Ce paragraphe, tiré d'un long article de l'hebdomadaire allemand Der Spiegel, résume bien la difficulté de parler de ces événements qui ont ébranlé l'Allemagne, après l'arrivée de plus d'un million de réfugiés en quelques mois.

Car la ligne est mince entre la tentation d'occulter l'origine ethnique d'une grande partie des agresseurs, et celle de mettre dorénavant tous les réfugiés dans un même sac : celui d'une bande de sauvages qui agressent les femmes.

IMAGE TIRÉE DE TWITTER

Caricature de Riss dans Charlie Hebdo

Est-ce bien cela que clame la dernière caricature controversée de Charlie Hebdo, un dessin représentant des types pervers essayant d'attraper une femme, les mains tendues vers son derrière ?

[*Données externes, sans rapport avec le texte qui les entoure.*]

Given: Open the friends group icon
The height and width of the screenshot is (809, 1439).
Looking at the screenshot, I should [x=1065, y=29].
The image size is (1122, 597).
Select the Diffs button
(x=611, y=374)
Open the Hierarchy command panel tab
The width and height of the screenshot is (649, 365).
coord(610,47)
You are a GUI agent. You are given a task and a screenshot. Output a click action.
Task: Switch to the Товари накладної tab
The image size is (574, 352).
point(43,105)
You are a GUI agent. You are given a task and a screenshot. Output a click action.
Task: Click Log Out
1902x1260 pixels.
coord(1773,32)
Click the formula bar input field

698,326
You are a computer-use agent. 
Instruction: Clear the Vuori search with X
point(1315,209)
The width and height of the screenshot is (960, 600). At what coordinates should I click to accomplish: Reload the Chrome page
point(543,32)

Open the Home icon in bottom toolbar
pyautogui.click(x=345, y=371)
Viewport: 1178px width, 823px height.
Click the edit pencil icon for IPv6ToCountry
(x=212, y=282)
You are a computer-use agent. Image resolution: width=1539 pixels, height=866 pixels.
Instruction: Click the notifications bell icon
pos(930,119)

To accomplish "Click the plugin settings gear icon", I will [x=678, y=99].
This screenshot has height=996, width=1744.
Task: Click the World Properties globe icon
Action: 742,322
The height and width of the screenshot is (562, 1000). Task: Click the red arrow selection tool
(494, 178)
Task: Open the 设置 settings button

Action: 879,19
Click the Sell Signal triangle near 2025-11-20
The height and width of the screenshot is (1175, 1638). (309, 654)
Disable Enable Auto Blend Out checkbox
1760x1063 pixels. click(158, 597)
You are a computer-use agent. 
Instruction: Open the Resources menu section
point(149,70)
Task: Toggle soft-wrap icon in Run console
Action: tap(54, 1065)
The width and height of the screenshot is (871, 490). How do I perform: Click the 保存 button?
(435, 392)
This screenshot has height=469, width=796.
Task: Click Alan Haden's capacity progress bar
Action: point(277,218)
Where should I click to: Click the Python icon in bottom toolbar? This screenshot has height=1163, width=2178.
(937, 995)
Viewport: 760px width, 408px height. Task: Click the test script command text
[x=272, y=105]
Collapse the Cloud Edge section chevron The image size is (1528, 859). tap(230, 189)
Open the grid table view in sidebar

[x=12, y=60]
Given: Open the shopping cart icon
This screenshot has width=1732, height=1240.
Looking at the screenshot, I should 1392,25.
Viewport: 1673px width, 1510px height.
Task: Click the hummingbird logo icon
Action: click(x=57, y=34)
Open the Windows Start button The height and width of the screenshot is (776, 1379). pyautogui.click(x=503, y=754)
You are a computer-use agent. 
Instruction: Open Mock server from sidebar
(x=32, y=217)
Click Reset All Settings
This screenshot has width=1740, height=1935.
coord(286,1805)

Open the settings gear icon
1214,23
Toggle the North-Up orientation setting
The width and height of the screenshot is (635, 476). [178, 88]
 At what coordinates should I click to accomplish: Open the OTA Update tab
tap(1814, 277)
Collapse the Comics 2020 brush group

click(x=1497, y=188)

Que serait devenu le petit Aylan s'il avait grandi ? demande la légende au-dessus du dessin. Réponse : tripoteur de fesses en Allemagne...

Cette caricature du dessinateur Riss fait allusion à Aylan Kurdi, le gamin syrien échoué sur une plage turque, au début de septembre. Elle a soulevé une vague d'indignation sur les réseaux sociaux. Internautes et commentateurs ont crié au scandale, dénonçant entre autres l'aspect simiesque des visages des hommes lancés à la poursuite de leur proie.

Je comprends cette indignation. Au premier degré, ce dessin est odieux. Mais depuis quand les caricatures doivent-elles être lues littéralement ?

Personnellement, je l'ai plutôt décodé au deuxième degré. Depuis Cologne, il y a des gens qui pensent que tous les petits Aylan sont des violeurs en puissance. Et le dessin dénonce précisément ce raccourci raciste.